Task objective: Give back every record below word for word, with the pictures omitted.

Records shown:
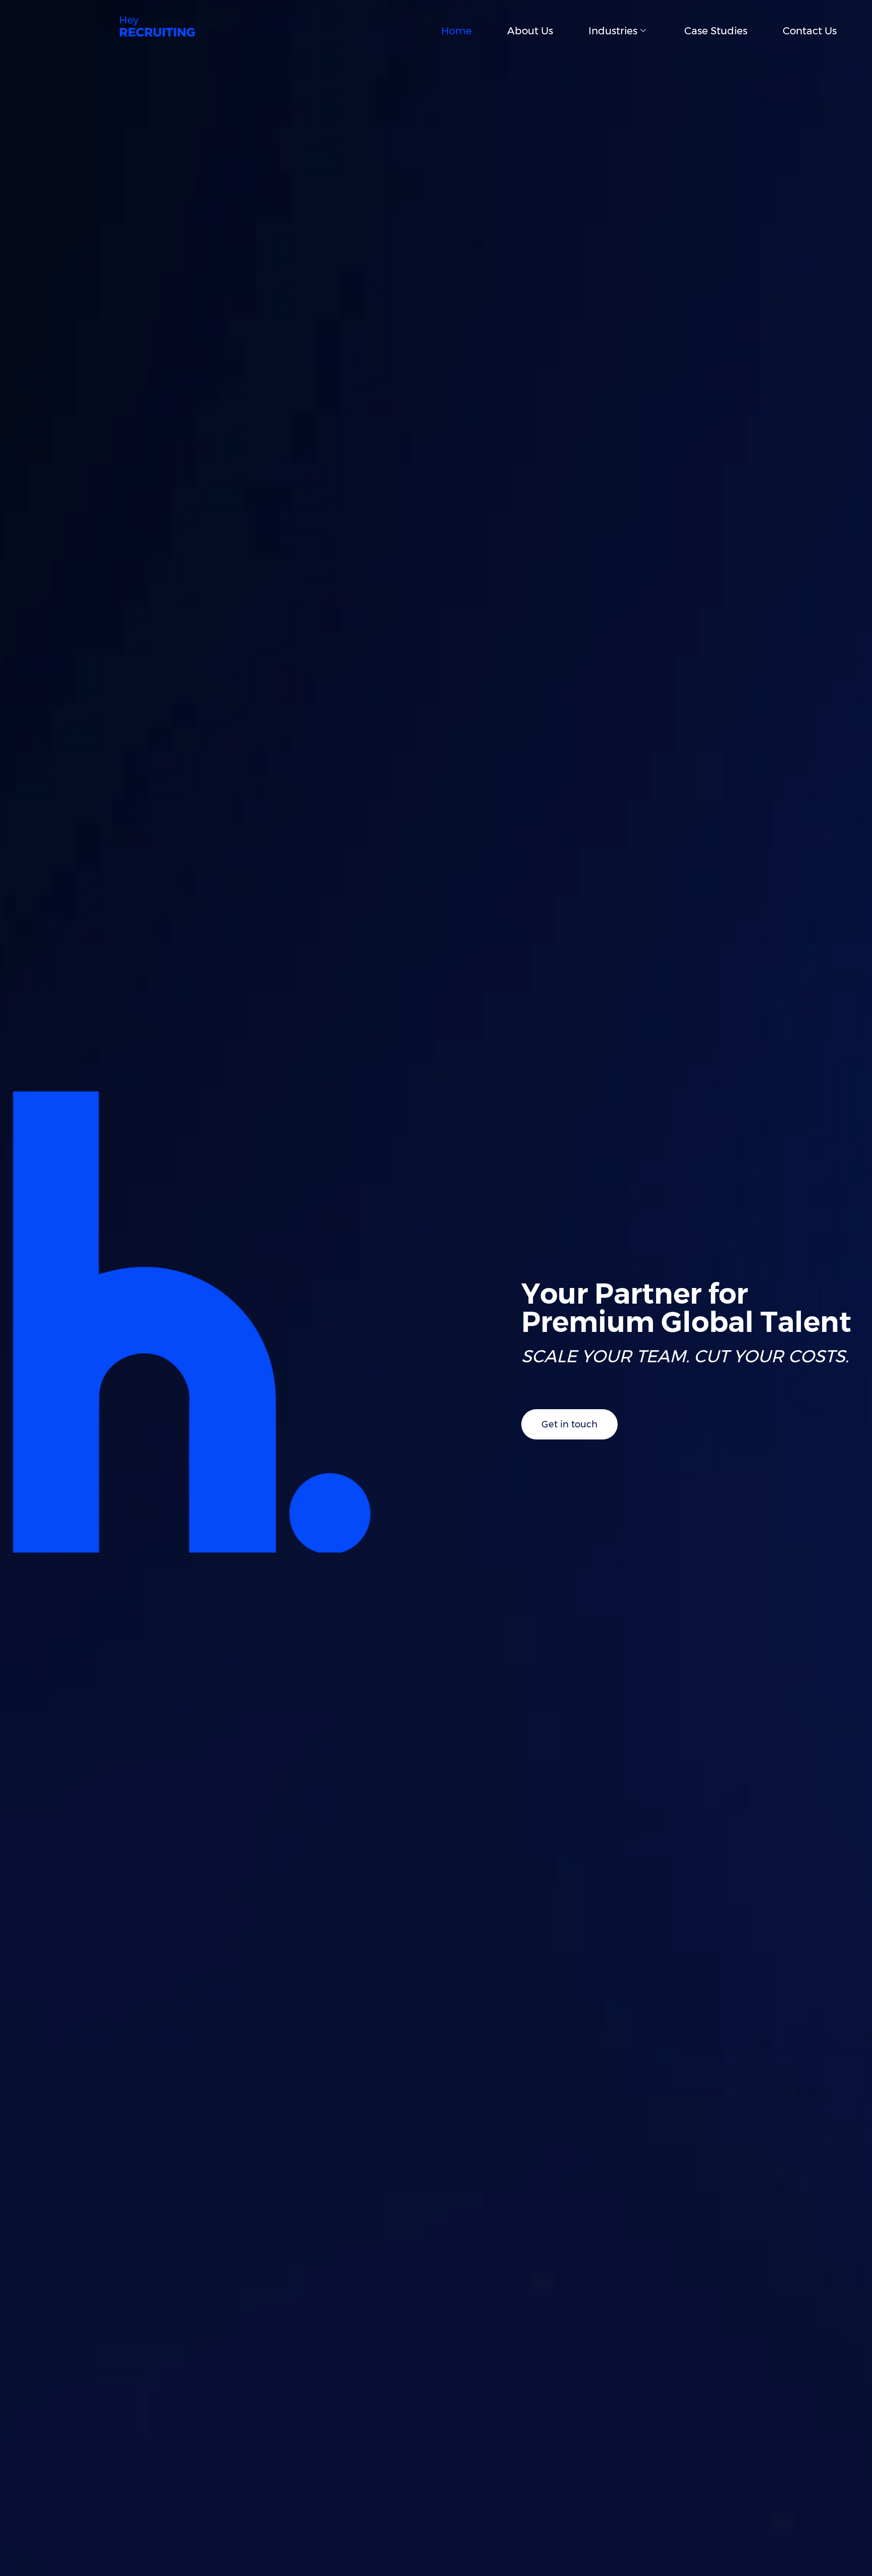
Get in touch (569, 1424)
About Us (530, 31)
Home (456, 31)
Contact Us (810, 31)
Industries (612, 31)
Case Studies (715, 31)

Output for this task:
Get in touch (569, 1424)
About Us (530, 31)
Home (456, 31)
Contact Us (810, 31)
Industries (612, 31)
Case Studies (715, 31)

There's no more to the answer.